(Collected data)
::::::
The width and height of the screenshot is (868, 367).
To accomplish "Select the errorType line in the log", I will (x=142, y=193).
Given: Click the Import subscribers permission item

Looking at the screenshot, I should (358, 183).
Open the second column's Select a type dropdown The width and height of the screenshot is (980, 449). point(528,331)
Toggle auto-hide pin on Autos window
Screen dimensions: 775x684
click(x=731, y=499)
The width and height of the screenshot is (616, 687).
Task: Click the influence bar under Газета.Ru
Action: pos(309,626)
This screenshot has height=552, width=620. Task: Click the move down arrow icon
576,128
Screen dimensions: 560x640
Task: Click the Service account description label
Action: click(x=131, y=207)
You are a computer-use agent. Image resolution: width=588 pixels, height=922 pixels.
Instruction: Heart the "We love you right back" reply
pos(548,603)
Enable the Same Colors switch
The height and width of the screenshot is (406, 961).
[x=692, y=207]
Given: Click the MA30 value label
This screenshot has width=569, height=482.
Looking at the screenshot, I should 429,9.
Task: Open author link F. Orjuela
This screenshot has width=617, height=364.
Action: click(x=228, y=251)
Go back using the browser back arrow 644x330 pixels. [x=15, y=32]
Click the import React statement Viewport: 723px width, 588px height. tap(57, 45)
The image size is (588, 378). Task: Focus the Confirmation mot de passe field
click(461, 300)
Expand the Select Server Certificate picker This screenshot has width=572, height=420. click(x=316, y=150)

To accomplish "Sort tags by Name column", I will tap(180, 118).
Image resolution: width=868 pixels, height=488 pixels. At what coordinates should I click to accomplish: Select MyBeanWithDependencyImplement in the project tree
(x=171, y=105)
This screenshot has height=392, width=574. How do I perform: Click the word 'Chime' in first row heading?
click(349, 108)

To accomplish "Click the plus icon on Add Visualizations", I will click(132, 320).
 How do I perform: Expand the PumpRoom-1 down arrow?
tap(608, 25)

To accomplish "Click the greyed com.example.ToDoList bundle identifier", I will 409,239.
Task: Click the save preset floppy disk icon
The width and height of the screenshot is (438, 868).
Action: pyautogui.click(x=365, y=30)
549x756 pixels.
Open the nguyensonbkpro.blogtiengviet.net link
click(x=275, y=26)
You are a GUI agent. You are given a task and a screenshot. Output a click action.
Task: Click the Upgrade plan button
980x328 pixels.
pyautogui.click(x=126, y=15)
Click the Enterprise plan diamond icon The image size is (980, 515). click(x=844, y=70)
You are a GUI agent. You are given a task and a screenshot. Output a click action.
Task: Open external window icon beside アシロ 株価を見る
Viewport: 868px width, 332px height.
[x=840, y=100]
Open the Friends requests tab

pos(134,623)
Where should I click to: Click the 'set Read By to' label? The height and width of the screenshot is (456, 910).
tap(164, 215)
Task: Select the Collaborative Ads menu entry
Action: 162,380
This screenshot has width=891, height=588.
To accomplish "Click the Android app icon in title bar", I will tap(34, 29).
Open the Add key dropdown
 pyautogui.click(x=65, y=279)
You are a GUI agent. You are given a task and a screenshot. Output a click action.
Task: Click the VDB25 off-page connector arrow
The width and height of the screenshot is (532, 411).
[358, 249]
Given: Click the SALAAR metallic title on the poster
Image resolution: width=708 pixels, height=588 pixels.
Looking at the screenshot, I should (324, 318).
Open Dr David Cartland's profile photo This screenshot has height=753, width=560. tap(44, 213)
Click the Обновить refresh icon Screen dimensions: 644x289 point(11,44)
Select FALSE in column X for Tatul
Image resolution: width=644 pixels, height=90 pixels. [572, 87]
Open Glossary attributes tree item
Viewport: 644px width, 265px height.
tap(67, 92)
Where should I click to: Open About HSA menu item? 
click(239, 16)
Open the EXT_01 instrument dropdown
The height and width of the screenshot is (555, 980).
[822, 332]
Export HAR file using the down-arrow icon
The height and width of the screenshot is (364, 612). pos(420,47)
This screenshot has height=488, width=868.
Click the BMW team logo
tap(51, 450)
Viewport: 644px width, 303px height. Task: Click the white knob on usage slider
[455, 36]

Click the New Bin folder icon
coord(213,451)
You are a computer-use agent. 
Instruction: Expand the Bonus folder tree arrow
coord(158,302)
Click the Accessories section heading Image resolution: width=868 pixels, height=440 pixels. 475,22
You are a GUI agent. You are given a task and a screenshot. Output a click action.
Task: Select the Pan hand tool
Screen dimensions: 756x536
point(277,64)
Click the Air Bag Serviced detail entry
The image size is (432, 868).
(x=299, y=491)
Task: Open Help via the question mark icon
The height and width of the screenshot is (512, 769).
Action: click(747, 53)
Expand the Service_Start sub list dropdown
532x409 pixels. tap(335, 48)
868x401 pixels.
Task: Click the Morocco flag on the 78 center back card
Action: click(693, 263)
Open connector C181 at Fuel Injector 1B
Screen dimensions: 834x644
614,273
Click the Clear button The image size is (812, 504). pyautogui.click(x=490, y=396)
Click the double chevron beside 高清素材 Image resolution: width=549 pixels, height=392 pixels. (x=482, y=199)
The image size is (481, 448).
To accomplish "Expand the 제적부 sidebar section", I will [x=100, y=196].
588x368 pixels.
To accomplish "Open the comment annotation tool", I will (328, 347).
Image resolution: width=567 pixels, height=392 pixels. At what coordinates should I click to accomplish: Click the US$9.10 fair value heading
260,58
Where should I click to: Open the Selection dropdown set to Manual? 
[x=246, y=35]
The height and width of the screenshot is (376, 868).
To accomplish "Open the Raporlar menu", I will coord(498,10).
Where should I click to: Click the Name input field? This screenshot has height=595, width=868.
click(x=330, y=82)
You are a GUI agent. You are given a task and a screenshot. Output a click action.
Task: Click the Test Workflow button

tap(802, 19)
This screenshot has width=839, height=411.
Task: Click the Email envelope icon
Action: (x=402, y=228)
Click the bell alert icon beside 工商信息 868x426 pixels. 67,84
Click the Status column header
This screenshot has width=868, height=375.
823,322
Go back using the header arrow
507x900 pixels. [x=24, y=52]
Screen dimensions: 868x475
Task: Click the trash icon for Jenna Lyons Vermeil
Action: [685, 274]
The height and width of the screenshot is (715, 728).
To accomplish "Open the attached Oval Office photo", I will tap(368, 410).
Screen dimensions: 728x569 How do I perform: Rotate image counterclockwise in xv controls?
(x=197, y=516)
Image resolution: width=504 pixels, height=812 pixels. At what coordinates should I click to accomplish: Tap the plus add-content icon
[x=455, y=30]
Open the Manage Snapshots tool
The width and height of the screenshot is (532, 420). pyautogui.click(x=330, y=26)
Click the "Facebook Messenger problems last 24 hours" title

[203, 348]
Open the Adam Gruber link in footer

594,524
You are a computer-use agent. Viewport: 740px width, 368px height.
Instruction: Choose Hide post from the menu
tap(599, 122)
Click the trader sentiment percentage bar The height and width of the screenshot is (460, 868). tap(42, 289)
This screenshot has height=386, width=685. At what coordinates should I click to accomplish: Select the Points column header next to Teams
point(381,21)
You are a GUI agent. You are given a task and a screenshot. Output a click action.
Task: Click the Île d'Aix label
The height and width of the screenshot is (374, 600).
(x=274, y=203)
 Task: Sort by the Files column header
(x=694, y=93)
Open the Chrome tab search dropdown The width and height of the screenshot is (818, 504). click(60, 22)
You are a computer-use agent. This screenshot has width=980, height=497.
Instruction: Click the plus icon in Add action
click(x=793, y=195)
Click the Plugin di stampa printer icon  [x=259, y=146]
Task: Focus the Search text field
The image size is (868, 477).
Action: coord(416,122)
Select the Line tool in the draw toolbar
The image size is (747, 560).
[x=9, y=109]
::::::
Aim of the exercise: The whole block of entries above should be repeated exactly.

Final answer:
The width and height of the screenshot is (868, 367).
To accomplish "Select the errorType line in the log", I will (x=142, y=193).
Given: Click the Import subscribers permission item

Looking at the screenshot, I should (358, 183).
Open the second column's Select a type dropdown The width and height of the screenshot is (980, 449). point(528,331)
Toggle auto-hide pin on Autos window
Screen dimensions: 775x684
click(x=731, y=499)
The width and height of the screenshot is (616, 687).
Task: Click the influence bar under Газета.Ru
Action: pos(309,626)
This screenshot has height=552, width=620. Task: Click the move down arrow icon
576,128
Screen dimensions: 560x640
Task: Click the Service account description label
Action: click(x=131, y=207)
You are a computer-use agent. Image resolution: width=588 pixels, height=922 pixels.
Instruction: Heart the "We love you right back" reply
pos(548,603)
Enable the Same Colors switch
The height and width of the screenshot is (406, 961).
[x=692, y=207]
Given: Click the MA30 value label
This screenshot has width=569, height=482.
Looking at the screenshot, I should 429,9.
Task: Open author link F. Orjuela
This screenshot has width=617, height=364.
Action: click(x=228, y=251)
Go back using the browser back arrow 644x330 pixels. [x=15, y=32]
Click the import React statement Viewport: 723px width, 588px height. tap(57, 45)
The image size is (588, 378). Task: Focus the Confirmation mot de passe field
click(461, 300)
Expand the Select Server Certificate picker This screenshot has width=572, height=420. click(x=316, y=150)

To accomplish "Sort tags by Name column", I will tap(180, 118).
Image resolution: width=868 pixels, height=488 pixels. At what coordinates should I click to accomplish: Select MyBeanWithDependencyImplement in the project tree
(x=171, y=105)
This screenshot has height=392, width=574. How do I perform: Click the word 'Chime' in first row heading?
click(349, 108)

To accomplish "Click the plus icon on Add Visualizations", I will click(132, 320).
 How do I perform: Expand the PumpRoom-1 down arrow?
tap(608, 25)

To accomplish "Click the greyed com.example.ToDoList bundle identifier", I will 409,239.
Task: Click the save preset floppy disk icon
The width and height of the screenshot is (438, 868).
Action: pyautogui.click(x=365, y=30)
549x756 pixels.
Open the nguyensonbkpro.blogtiengviet.net link
click(x=275, y=26)
You are a GUI agent. You are given a task and a screenshot. Output a click action.
Task: Click the Upgrade plan button
980x328 pixels.
pyautogui.click(x=126, y=15)
Click the Enterprise plan diamond icon The image size is (980, 515). click(x=844, y=70)
You are a GUI agent. You are given a task and a screenshot. Output a click action.
Task: Open external window icon beside アシロ 株価を見る
Viewport: 868px width, 332px height.
[x=840, y=100]
Open the Friends requests tab

pos(134,623)
Where should I click to: Click the 'set Read By to' label? The height and width of the screenshot is (456, 910).
tap(164, 215)
Task: Select the Collaborative Ads menu entry
Action: 162,380
This screenshot has width=891, height=588.
To accomplish "Click the Android app icon in title bar", I will tap(34, 29).
Open the Add key dropdown
 pyautogui.click(x=65, y=279)
You are a GUI agent. You are given a task and a screenshot. Output a click action.
Task: Click the VDB25 off-page connector arrow
The width and height of the screenshot is (532, 411).
[358, 249]
Given: Click the SALAAR metallic title on the poster
Image resolution: width=708 pixels, height=588 pixels.
Looking at the screenshot, I should (324, 318).
Open Dr David Cartland's profile photo This screenshot has height=753, width=560. tap(44, 213)
Click the Обновить refresh icon Screen dimensions: 644x289 point(11,44)
Select FALSE in column X for Tatul
Image resolution: width=644 pixels, height=90 pixels. [572, 87]
Open Glossary attributes tree item
Viewport: 644px width, 265px height.
tap(67, 92)
Where should I click to: Open About HSA menu item? 
click(239, 16)
Open the EXT_01 instrument dropdown
The height and width of the screenshot is (555, 980).
[822, 332]
Export HAR file using the down-arrow icon
The height and width of the screenshot is (364, 612). pos(420,47)
This screenshot has height=488, width=868.
Click the BMW team logo
tap(51, 450)
Viewport: 644px width, 303px height. Task: Click the white knob on usage slider
[455, 36]

Click the New Bin folder icon
coord(213,451)
You are a computer-use agent. 
Instruction: Expand the Bonus folder tree arrow
coord(158,302)
Click the Accessories section heading Image resolution: width=868 pixels, height=440 pixels. 475,22
You are a GUI agent. You are given a task and a screenshot. Output a click action.
Task: Select the Pan hand tool
Screen dimensions: 756x536
point(277,64)
Click the Air Bag Serviced detail entry
The image size is (432, 868).
(x=299, y=491)
Task: Open Help via the question mark icon
The height and width of the screenshot is (512, 769).
Action: click(747, 53)
Expand the Service_Start sub list dropdown
532x409 pixels. tap(335, 48)
868x401 pixels.
Task: Click the Morocco flag on the 78 center back card
Action: click(693, 263)
Open connector C181 at Fuel Injector 1B
Screen dimensions: 834x644
614,273
Click the Clear button The image size is (812, 504). pyautogui.click(x=490, y=396)
Click the double chevron beside 高清素材 Image resolution: width=549 pixels, height=392 pixels. (x=482, y=199)
The image size is (481, 448).
To accomplish "Expand the 제적부 sidebar section", I will [x=100, y=196].
588x368 pixels.
To accomplish "Open the comment annotation tool", I will (328, 347).
Image resolution: width=567 pixels, height=392 pixels. At what coordinates should I click to accomplish: Click the US$9.10 fair value heading
260,58
Where should I click to: Open the Selection dropdown set to Manual? 
[x=246, y=35]
The height and width of the screenshot is (376, 868).
To accomplish "Open the Raporlar menu", I will coord(498,10).
Where should I click to: Click the Name input field? This screenshot has height=595, width=868.
click(x=330, y=82)
You are a GUI agent. You are given a task and a screenshot. Output a click action.
Task: Click the Test Workflow button

tap(802, 19)
This screenshot has width=839, height=411.
Task: Click the Email envelope icon
Action: (x=402, y=228)
Click the bell alert icon beside 工商信息 868x426 pixels. 67,84
Click the Status column header
This screenshot has width=868, height=375.
823,322
Go back using the header arrow
507x900 pixels. [x=24, y=52]
Screen dimensions: 868x475
Task: Click the trash icon for Jenna Lyons Vermeil
Action: [685, 274]
The height and width of the screenshot is (715, 728).
To accomplish "Open the attached Oval Office photo", I will tap(368, 410).
Screen dimensions: 728x569 How do I perform: Rotate image counterclockwise in xv controls?
(x=197, y=516)
Image resolution: width=504 pixels, height=812 pixels. At what coordinates should I click to accomplish: Tap the plus add-content icon
[x=455, y=30]
Open the Manage Snapshots tool
The width and height of the screenshot is (532, 420). pyautogui.click(x=330, y=26)
Click the "Facebook Messenger problems last 24 hours" title

[203, 348]
Open the Adam Gruber link in footer

594,524
You are a computer-use agent. Viewport: 740px width, 368px height.
Instruction: Choose Hide post from the menu
tap(599, 122)
Click the trader sentiment percentage bar The height and width of the screenshot is (460, 868). tap(42, 289)
This screenshot has height=386, width=685. At what coordinates should I click to accomplish: Select the Points column header next to Teams
point(381,21)
You are a GUI agent. You are given a task and a screenshot. Output a click action.
Task: Click the Île d'Aix label
The height and width of the screenshot is (374, 600).
(x=274, y=203)
 Task: Sort by the Files column header
(x=694, y=93)
Open the Chrome tab search dropdown The width and height of the screenshot is (818, 504). click(60, 22)
You are a computer-use agent. This screenshot has width=980, height=497.
Instruction: Click the plus icon in Add action
click(x=793, y=195)
Click the Plugin di stampa printer icon  [x=259, y=146]
Task: Focus the Search text field
The image size is (868, 477).
Action: coord(416,122)
Select the Line tool in the draw toolbar
The image size is (747, 560).
[x=9, y=109]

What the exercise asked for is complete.